1.3. il terzo motivo denuncia, oltre la consueta “omessa, insufficiente, contraddittoria motivazione”, anche la violazione e falsa applicazione dell’art. 6 del CCNL Fise Assoambiente per erronea interpretazione circa la procedura in esso prevista per l’avvicendamento nella gestione dell’appalto o dell’affidamento di servizi;

esso è inammissibile perché nell’illustrazione del motivo non si specifica se il contratto collettivo nazionale posto a fondamento del motivo sia stato prodotto integralmente (cfr. Cass. SS.UU. n. 20075 del 2010) e l’avvenuta sua produzione e la sede in cui quel documento sia rinvenibile (Cass. SS.UU. n. 25038 del 20.13; Cass., SS. UU. n. 7161 del 2010; conformi: Cass. nn. 17602 del 2011 e n. 124 del 2013);

1.4. il quarto motivo denuncia ancora violazione della disciplina collettiva, senza indicare dove sia stata prodotta integralmente, nonché omessa, insufficiente e contraddittoria motivazione su una questione decisiva della controversia, individuata nella “inapplicabilità di un CCNL diverso da quello Fise Assoambiente”;

con il quinto la società ricorrente deduce sempre omessa e insufficiente motivazione su questione decisiva, in questo caso lamentando l’inammissibilità e l’infondatezza della domanda del lavoratore di pagamento delle retribuzioni maturate e maturande sino alla formale assunzione e del risarcimento del danno per “carenza probatoria”, anche tali censure sono inammissibili per inconfigurabilità del vizio come denunciato, alla luce del novellato testo dell’art. 360 c.p.c., comma 1, n. 5, in difetto di allegazione di un fatto storico di cui sia stato omesso l’esame, con palese superamento dei limiti imposti dalle Sezioni unite di questa Corte che ha rigorosamente interpretato detta disposizione e di cui parte ricorrente non tiene alcun conto (Cass. SS.UU. n. 8053 e 8054 del 2014), tanto più in una ipotesi di cd. “doppia conforme” in cui il n. 5 dell’art. 360 c.p.c. neanche può essere evocato;

2. conclusivamente il ricorso deve essere dichiarato inammissibile, con spese che seguono la soccombenza liquidate come da dispositivo;

a norma del D.P.R. n. 113 del 2002, art. 133 poiché il controricorrente, come dallo stesso documentato, è stato ammesso al patrocinio a spese dello Stato con Delib. Consiglio dell’Ordine degli Avvocati di Genova 12 luglio 2018, la condanna alle spese della parte soccombente va fatta in favore dello Stato;

occorre altresì dare atto poi della sussistenza, per la ricorrente, dei presupposti processuali di cui al D.P.R. n. 115 del 2002, art. 13, comma 1 quater, come modificato dalla L. n. 228 del 2012, art. 1, comma 17 (Cass. SS.UU. n. 4315 del 2020).

P.Q.M.

La Corte dichiara inammissibile il ricorso e condanna la società alla rifusione, in favore dello Stato, delle spese del giudizio, che liquida in Euro 5.000,00 per compensi professionali, oltre spese come per legge.

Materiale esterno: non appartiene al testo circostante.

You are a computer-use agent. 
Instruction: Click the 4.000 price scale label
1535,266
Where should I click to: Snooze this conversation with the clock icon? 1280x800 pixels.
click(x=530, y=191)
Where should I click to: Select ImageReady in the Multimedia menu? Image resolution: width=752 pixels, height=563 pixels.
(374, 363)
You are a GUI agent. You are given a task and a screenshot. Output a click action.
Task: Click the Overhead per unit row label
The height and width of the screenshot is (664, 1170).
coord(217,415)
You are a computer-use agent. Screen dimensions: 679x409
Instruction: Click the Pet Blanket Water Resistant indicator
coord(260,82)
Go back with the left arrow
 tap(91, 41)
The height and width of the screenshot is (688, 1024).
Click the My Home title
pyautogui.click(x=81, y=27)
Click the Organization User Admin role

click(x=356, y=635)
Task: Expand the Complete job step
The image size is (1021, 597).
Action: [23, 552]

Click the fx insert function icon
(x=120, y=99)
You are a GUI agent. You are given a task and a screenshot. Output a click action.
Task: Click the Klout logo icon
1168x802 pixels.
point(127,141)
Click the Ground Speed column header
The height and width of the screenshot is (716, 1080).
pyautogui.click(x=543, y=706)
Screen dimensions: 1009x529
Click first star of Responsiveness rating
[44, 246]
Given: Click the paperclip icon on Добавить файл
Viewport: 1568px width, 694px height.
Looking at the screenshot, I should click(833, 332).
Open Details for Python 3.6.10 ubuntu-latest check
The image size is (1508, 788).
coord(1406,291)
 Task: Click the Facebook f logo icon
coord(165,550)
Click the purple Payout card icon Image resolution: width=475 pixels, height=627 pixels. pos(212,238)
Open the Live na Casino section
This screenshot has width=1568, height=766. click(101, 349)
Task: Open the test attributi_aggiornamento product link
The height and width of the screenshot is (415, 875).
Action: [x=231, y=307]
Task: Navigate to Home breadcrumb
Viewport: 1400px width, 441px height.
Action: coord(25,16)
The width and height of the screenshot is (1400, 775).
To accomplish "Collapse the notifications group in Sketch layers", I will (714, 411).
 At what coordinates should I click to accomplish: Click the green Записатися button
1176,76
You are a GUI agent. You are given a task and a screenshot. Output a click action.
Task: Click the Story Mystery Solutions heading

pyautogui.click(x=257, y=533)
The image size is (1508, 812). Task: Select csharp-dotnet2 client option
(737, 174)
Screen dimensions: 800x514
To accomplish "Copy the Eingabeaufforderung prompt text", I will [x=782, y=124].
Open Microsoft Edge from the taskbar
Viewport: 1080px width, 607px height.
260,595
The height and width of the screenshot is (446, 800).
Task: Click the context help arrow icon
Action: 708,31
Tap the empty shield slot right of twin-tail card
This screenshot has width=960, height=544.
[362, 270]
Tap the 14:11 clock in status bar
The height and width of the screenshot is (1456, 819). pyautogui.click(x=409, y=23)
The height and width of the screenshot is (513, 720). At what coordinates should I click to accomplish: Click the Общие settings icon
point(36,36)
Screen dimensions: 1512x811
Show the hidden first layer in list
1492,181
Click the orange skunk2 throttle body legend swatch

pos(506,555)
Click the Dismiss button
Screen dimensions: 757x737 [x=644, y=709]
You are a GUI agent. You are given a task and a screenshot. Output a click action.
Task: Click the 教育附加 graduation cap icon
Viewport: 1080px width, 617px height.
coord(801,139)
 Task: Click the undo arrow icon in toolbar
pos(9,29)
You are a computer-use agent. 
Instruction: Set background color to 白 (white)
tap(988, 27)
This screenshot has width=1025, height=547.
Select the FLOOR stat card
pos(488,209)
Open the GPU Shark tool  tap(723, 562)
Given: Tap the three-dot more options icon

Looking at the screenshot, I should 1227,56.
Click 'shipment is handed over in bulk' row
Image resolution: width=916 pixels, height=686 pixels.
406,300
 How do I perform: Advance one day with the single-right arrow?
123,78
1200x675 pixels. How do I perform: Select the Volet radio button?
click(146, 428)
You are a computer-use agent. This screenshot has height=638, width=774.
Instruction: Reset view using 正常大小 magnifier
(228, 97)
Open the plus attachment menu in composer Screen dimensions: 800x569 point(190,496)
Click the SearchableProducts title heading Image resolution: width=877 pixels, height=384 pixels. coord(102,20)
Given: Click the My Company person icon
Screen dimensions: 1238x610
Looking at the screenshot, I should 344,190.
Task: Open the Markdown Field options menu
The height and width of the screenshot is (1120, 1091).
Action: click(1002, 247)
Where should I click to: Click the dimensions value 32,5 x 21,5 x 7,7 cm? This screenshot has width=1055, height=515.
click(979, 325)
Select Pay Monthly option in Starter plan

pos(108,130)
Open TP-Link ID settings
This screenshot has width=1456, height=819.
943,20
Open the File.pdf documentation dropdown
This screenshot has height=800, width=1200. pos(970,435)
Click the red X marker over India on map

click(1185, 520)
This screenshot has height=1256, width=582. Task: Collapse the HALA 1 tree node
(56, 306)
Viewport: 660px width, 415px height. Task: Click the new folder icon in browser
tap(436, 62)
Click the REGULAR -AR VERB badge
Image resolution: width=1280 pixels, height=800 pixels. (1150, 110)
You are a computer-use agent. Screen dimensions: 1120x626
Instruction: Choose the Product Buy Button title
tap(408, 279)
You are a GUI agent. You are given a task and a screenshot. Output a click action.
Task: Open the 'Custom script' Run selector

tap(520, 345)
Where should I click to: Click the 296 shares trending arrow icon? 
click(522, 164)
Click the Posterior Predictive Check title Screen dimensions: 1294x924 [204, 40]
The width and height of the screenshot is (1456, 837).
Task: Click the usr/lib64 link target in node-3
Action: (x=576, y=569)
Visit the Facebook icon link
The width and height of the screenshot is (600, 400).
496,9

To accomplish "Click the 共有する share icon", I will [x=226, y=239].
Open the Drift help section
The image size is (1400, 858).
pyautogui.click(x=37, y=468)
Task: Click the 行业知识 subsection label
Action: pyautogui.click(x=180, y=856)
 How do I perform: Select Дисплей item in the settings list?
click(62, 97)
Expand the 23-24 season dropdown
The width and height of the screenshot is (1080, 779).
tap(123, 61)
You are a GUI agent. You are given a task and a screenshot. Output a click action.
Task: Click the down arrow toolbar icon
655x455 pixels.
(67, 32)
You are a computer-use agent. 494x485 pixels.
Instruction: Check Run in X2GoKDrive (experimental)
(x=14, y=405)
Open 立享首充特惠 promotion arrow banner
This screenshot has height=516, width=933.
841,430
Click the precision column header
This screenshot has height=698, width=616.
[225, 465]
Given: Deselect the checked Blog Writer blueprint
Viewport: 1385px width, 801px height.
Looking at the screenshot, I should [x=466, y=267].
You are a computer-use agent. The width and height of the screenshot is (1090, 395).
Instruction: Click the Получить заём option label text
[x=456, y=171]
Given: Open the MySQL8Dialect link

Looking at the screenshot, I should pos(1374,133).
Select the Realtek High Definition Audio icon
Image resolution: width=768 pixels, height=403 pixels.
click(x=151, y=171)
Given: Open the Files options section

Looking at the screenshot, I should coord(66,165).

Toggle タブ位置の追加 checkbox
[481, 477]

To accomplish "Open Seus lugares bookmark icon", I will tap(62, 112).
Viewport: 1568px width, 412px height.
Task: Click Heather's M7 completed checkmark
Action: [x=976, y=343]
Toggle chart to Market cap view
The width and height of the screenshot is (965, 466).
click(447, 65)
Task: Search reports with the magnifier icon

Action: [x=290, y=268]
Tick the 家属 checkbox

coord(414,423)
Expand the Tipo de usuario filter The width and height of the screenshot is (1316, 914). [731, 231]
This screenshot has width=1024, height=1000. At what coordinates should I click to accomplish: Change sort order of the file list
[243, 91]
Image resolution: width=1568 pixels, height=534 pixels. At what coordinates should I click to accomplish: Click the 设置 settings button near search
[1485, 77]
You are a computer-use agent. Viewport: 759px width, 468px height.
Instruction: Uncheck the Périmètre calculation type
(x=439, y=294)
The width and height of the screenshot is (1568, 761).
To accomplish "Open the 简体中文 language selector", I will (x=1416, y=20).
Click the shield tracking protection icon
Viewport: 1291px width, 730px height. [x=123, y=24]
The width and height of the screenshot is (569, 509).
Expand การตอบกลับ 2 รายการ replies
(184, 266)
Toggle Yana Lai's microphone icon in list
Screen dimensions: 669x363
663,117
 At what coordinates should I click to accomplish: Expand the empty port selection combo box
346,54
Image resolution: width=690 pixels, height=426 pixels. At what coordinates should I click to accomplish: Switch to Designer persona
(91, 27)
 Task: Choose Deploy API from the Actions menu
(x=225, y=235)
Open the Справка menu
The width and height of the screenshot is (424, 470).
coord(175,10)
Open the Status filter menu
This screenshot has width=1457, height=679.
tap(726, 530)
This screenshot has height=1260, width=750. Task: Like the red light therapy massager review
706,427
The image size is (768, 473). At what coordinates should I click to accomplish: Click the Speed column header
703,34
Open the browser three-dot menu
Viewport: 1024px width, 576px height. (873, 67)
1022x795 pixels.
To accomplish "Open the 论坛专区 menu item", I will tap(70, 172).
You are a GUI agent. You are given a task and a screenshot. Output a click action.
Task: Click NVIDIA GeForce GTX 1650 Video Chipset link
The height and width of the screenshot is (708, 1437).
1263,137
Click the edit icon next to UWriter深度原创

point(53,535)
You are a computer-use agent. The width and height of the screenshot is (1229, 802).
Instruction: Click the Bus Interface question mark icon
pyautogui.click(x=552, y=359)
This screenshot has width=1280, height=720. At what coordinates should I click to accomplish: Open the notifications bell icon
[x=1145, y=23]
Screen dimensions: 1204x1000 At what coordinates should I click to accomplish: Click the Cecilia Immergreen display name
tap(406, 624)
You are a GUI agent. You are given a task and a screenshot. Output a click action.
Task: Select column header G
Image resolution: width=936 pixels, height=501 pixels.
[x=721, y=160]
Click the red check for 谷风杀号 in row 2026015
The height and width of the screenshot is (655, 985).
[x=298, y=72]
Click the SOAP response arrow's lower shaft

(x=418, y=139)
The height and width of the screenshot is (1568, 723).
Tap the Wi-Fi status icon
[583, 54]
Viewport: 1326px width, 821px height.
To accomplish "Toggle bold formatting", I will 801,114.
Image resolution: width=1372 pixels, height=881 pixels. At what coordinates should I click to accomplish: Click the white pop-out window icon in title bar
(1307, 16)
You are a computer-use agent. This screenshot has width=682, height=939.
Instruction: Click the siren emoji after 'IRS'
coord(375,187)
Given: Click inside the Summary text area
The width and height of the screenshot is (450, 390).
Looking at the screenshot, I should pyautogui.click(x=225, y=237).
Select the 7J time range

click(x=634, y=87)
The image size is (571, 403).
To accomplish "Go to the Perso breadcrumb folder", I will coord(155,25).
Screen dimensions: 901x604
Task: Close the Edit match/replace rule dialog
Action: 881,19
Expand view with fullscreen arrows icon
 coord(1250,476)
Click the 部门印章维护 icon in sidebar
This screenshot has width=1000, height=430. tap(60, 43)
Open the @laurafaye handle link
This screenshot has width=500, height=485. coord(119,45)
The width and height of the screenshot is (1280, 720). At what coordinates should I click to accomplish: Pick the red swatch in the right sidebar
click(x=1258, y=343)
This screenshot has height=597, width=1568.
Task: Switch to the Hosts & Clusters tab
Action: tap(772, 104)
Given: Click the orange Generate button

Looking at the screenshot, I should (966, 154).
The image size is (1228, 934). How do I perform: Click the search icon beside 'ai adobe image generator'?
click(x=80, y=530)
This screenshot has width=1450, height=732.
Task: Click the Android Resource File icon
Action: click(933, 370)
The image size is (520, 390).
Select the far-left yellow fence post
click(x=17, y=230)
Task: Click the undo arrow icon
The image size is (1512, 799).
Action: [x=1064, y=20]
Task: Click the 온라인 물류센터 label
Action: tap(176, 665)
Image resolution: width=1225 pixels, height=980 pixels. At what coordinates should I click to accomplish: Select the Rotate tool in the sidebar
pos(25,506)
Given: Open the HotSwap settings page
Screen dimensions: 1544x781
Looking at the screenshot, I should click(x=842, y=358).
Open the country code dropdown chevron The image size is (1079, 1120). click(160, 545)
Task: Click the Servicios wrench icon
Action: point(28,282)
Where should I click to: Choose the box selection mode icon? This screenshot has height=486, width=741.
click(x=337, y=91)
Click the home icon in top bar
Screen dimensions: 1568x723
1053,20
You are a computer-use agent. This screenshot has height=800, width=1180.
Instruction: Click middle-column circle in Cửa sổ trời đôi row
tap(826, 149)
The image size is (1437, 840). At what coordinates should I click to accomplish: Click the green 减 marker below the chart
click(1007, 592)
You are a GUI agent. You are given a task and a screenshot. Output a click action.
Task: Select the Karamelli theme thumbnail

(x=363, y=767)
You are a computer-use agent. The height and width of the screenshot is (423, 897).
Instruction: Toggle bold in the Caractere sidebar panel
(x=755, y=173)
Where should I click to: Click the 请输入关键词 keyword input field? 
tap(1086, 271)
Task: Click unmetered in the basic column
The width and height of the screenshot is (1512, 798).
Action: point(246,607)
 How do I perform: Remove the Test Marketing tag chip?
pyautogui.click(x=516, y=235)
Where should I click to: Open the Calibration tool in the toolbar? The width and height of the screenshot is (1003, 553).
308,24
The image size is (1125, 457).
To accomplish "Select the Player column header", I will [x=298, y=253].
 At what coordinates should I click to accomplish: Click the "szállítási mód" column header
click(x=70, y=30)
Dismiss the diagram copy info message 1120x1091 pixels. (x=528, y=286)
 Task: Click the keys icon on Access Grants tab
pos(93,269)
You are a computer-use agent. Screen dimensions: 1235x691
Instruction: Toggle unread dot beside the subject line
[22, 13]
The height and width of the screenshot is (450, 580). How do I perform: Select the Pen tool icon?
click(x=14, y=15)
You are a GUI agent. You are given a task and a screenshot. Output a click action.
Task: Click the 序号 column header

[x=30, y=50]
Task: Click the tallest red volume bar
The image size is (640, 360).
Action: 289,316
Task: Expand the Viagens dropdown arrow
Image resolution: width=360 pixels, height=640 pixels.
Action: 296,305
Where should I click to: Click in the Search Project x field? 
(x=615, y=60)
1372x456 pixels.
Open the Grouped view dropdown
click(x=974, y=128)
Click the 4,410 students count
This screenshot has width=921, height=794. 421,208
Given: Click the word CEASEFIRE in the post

Ai sensi del D.P.R. n. 115 del 2002, art. 13, comma 1 quater dà atto della sussistenza dei presupposti processuali per il versamento, da parte della ricorrente, dell’ulteriore importo a titolo di contributo unificato pari a quello per il ricorso a norma dello stesso art. 13, comma 1 bis se dovuto.

Così deciso in Roma, nell’adunanza camerale, il 7 aprile 2021.